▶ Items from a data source
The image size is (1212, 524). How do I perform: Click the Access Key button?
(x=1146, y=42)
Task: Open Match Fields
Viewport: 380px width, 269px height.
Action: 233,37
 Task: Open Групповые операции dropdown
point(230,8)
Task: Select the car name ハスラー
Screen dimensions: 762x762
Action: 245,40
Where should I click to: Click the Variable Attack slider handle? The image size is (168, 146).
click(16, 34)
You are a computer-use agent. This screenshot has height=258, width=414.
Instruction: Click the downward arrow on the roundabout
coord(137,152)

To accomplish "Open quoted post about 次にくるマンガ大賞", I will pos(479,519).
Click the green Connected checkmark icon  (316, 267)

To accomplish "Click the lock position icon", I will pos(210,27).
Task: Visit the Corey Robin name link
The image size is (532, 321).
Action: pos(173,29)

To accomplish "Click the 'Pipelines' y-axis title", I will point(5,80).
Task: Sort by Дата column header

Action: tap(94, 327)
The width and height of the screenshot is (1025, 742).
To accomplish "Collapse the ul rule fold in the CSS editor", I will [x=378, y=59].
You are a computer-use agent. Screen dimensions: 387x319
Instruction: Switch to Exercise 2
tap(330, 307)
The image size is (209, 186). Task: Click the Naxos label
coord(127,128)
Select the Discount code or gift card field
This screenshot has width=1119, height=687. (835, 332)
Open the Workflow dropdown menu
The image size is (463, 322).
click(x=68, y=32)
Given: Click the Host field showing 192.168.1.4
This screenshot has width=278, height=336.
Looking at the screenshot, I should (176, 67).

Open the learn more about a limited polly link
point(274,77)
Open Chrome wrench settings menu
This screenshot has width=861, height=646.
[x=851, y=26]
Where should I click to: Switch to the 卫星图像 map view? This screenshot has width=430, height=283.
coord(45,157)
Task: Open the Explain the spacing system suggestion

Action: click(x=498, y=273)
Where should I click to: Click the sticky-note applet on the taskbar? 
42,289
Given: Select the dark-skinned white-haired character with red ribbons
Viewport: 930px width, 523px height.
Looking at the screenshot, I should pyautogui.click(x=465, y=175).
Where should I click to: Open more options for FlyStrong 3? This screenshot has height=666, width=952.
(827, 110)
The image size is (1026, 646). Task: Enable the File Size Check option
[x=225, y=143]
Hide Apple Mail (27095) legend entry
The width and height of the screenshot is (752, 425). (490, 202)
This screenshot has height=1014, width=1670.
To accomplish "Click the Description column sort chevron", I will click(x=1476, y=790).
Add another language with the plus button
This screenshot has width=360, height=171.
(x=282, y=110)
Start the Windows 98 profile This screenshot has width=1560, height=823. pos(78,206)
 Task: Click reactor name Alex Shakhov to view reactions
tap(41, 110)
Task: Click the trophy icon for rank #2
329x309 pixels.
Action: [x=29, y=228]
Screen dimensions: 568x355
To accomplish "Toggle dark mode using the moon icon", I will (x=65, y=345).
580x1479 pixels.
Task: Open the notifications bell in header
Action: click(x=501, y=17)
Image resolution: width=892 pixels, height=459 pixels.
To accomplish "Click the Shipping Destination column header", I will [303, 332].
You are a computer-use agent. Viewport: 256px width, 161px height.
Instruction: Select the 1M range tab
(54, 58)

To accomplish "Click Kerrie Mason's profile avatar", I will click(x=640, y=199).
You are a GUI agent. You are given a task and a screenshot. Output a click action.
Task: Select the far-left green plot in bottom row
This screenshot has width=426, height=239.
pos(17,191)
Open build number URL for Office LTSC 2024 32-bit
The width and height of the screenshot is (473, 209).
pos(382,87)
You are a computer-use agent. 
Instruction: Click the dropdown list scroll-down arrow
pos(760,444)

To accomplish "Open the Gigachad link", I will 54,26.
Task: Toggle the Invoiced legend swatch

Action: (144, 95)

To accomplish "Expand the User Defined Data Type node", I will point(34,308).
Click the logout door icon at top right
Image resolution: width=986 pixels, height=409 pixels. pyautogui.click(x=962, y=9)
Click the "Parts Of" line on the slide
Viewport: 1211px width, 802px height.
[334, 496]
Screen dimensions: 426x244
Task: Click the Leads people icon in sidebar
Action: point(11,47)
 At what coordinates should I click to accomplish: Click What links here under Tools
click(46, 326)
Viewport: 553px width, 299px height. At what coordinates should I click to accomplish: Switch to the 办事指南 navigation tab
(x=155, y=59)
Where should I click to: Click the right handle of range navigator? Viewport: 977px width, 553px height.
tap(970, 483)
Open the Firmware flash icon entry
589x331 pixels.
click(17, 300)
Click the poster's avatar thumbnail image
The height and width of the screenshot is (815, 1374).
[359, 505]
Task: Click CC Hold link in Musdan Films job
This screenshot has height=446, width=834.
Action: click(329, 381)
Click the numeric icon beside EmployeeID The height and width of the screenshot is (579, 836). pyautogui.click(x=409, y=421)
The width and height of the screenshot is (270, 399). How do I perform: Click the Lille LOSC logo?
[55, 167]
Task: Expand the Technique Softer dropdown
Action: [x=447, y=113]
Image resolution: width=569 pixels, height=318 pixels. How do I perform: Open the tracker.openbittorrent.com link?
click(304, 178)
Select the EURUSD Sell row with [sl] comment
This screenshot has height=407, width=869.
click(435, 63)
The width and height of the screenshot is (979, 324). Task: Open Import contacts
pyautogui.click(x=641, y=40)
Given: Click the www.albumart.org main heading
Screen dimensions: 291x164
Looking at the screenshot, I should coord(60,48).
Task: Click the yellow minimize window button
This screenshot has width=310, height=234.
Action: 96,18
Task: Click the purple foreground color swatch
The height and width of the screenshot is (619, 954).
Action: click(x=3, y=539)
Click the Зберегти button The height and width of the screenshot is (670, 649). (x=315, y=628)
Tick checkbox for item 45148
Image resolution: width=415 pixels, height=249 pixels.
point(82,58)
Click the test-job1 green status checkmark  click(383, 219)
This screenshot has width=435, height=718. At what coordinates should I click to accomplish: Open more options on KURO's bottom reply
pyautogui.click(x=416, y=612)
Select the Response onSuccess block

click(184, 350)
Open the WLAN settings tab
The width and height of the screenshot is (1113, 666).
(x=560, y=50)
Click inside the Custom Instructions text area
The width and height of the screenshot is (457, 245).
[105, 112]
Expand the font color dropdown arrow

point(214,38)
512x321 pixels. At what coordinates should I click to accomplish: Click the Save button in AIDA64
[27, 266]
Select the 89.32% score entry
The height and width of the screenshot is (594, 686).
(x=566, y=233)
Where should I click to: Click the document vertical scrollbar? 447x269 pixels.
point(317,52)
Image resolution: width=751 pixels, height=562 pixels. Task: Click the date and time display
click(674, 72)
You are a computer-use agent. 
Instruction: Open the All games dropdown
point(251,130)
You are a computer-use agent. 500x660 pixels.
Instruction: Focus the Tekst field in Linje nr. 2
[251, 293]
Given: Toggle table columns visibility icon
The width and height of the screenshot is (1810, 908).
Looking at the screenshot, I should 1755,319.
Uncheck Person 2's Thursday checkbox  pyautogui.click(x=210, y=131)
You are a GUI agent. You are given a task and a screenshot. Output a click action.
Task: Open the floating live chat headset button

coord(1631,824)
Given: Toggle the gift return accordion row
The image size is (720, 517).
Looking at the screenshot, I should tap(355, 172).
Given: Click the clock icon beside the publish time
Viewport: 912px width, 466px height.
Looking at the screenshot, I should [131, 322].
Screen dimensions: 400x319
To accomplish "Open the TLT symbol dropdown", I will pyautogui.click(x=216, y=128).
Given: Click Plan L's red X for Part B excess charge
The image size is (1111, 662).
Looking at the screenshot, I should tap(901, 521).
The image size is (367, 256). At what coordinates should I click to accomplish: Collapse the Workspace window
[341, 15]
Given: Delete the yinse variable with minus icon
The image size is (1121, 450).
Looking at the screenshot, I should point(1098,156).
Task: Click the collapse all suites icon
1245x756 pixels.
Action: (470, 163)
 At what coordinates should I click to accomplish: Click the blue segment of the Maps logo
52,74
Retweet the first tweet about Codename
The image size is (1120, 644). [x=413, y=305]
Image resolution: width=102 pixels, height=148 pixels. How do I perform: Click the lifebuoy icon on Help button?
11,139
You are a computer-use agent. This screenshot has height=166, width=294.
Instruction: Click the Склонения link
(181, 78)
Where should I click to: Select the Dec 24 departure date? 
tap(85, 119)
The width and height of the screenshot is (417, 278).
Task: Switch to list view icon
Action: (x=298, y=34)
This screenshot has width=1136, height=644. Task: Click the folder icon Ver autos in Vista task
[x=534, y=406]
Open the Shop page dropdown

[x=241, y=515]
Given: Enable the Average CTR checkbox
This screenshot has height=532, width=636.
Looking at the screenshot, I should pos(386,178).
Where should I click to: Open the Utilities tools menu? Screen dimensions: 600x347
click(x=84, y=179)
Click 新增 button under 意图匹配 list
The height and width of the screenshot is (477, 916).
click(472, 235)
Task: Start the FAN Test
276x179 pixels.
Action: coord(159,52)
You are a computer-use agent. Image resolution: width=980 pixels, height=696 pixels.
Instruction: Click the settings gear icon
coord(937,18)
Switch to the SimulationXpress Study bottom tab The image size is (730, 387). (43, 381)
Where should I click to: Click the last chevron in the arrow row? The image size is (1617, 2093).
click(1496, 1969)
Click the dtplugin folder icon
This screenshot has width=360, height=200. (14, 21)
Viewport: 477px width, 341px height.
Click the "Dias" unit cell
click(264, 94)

▶ Problem description
Find how many lines of the records hold the string "Start", then give that number by itself.

▶ Your solution
2